> [Exercise details]
Pull every line with the word "WHEAT" out of the entries below.

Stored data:
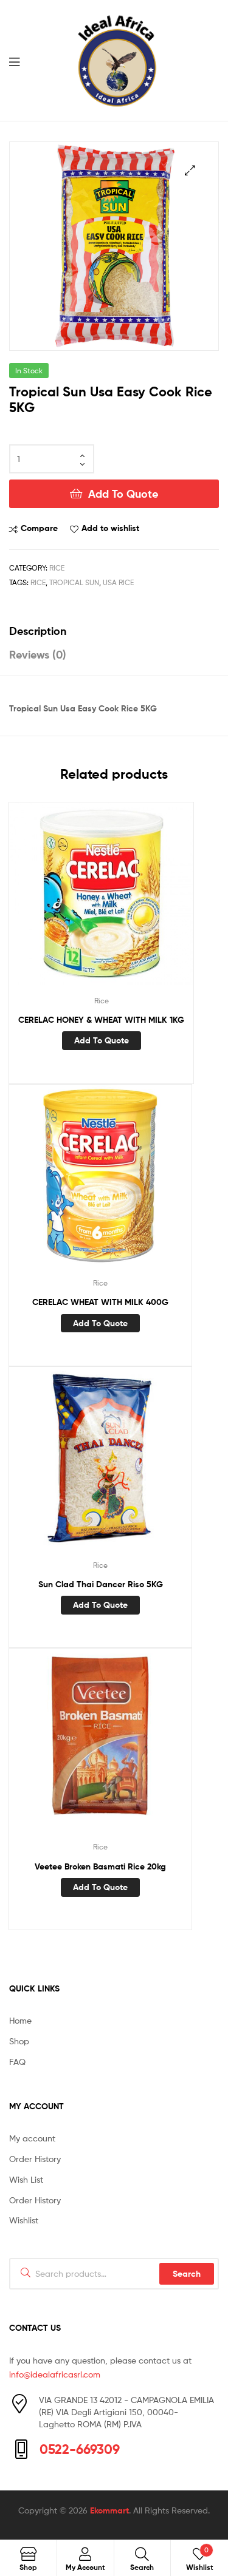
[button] (190, 170)
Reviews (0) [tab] (37, 655)
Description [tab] (37, 631)
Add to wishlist (110, 528)
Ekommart (109, 2510)
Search (187, 2273)
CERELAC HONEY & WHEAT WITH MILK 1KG (101, 1019)
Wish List (26, 2179)
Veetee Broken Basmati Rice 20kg (100, 1866)
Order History (35, 2159)
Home (20, 2020)
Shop (19, 2041)
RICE (38, 582)
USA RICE (118, 582)
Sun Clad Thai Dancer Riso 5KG (100, 1584)
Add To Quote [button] (101, 1040)
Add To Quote (123, 494)
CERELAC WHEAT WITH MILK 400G (100, 1301)
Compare (39, 528)
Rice (56, 567)
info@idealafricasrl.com (54, 2374)
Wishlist (23, 2220)
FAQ (17, 2061)
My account (32, 2138)
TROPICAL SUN (74, 582)
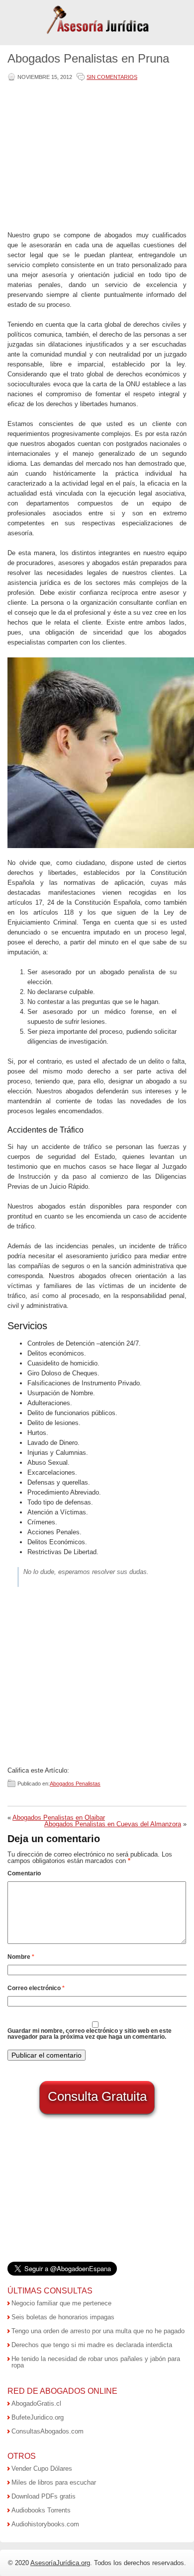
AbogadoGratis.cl (36, 2403)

> [The completed task]
CERELAC HONEY & WHEAT WITH MILK 1KG (101, 1019)
CERELAC WHEAT WITH MILK 400G (100, 1301)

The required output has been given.